I got some work done eventually, but I went dressed for the crags. I’m no’ daft.

The sun was still there, way over there actually and the rain swept in just as I got onto the edge of the crags. It was very windy too, definitely shell jacket and hood time. It was just magic.

I had another old jacket on and I was very comfy, I remember saying years ago that Gore Tex Paclite was fine, folk were just using it wrong. It’s true, with brand new Polartec 100 weight fleece under it and a couple of hours of constant sweat, it was fine, excellent in fact. The rain was intermittent so the jacket never wet out completely which I know would have accelerated the condensation build up inside, but still, happy.
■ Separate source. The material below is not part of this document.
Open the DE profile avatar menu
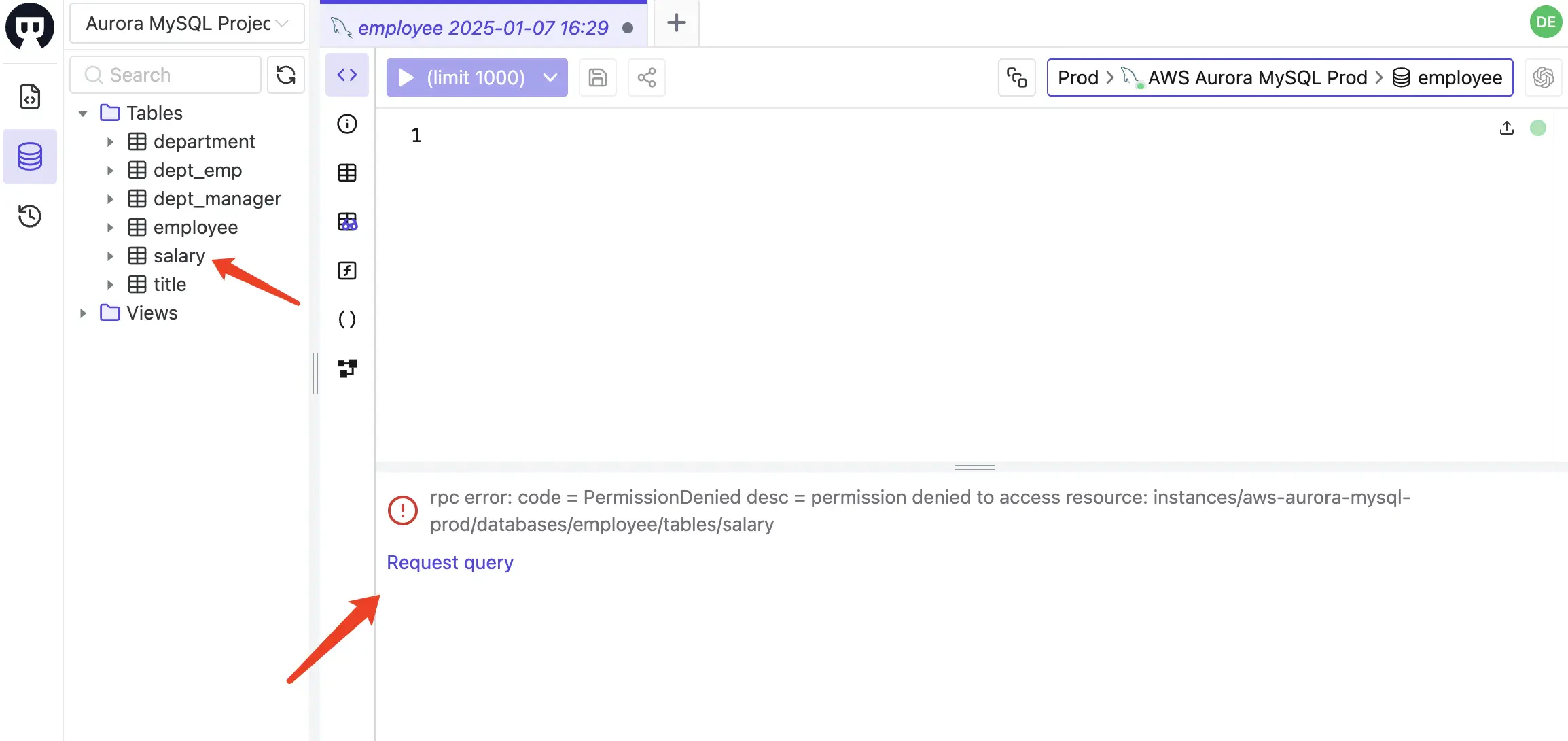 tap(1546, 21)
I tried some timer and tripod photies, although most of the shots in this post are from my phone. I used to be so quick setting up for doing shots as I was doing them all the time for on here or for my actual outdoor work stuff back in the day, now it was a faff with unfamiliar buttons and gangly tripod legs.
Most photies have me looking directly into the lens to see if the timer’s gone off. Jeezo. I’ll get there again.
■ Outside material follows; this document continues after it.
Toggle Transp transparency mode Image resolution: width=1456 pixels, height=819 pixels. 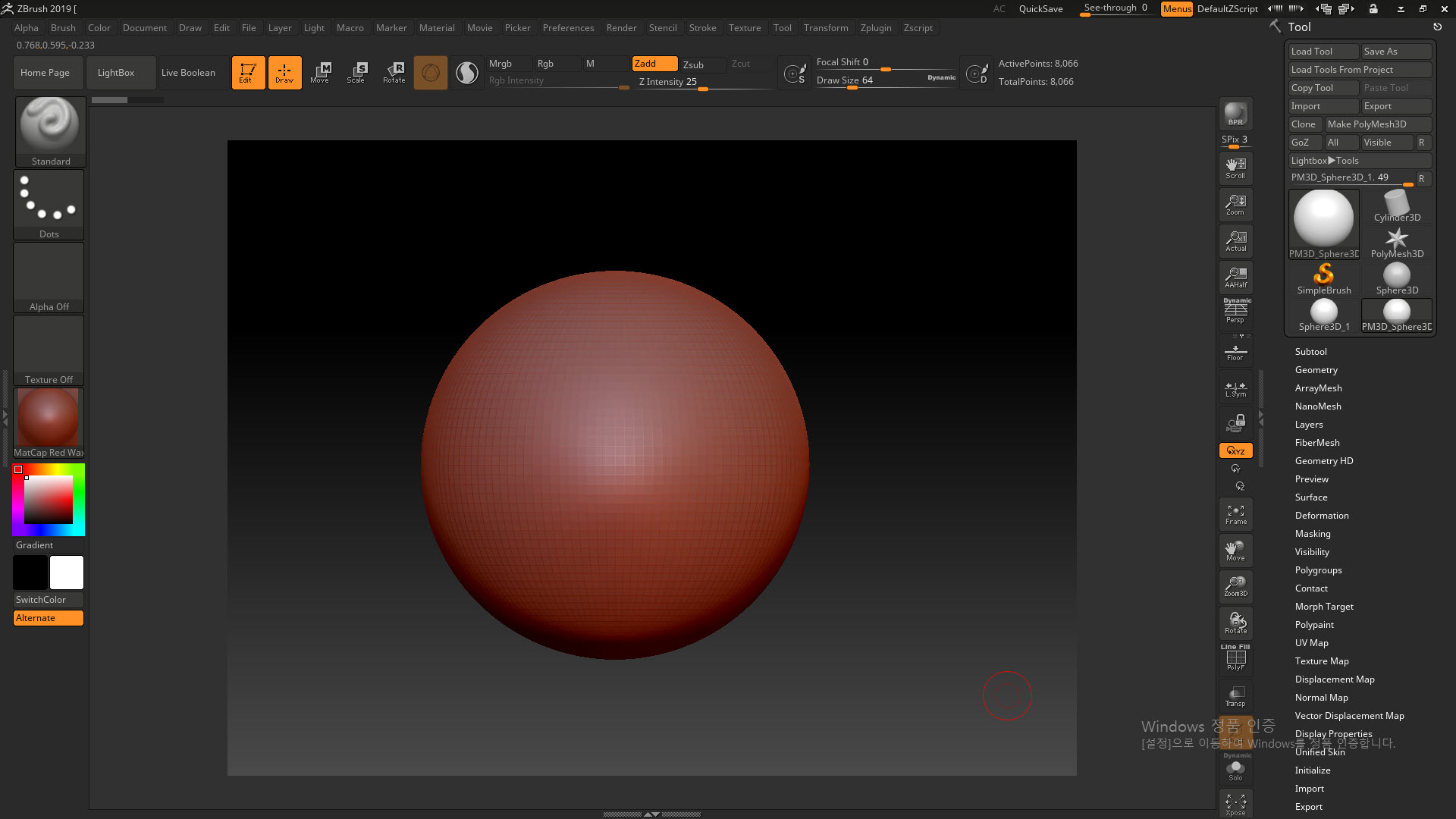point(1235,696)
It was lovely light though, the cloud was broken and fast moving and I did get to see some glorious blue between the showers. The land just glows when the low winter sun hits it and the horizon is snow streaked and familiar but unreachable peaks. Beautiful to see as always but it wasn’t tugging at me today, I was happy enough with the buffeting from the weather and playing with the camera. It was quiet too, hardly saw a soul, I hate to say it given my propensity for random banter with strangers, but I think I enjoyed today’s mini adventure even more because of the solitude.

I’ll need to watch that.

I nipped into see the cup marked stone and check on the other possibles nearby. One is now buried under moss and the favourite one with the dice style five indentations is also looking very mossy. That’s good, nature will protect them better than we can

A march downhill and home to warmth and dinner and dealing with being caked in red mud. I love being out but I love being back home more, glad that’s not changed.

*the giants step reference is about the ascent route, the steep and quite craggy feeling giants staircase. I’ll take you sometime.



Either solo or team, most nights are having a good walk with distance and urgency part of the agenda. Well, until it looks rather nice and we stop and get our phones out.
The nearly incessant rain hasn’t been a deterrent, it just means more jackets than ususal are hanging up and drying. It is giving some wonderful light though.
The old railway is mostly in a deep cut lined with tall mature trees, the A82 lights are high on one side and the village is low on the other so at night it really does feel a little like you’re adrift from the rest of the world.

The phone does its best to capture the darkness through shaky hands and repeated screen fumbling and I really like what it comes up with: atmospheric poor quality shots.

When we get back sometimes we find we’ve been out for a couple of hours which is brilliant, it’s hours not spent in front of Netflix. Oh, the new Snowpiercer episode came out last night. Dammit.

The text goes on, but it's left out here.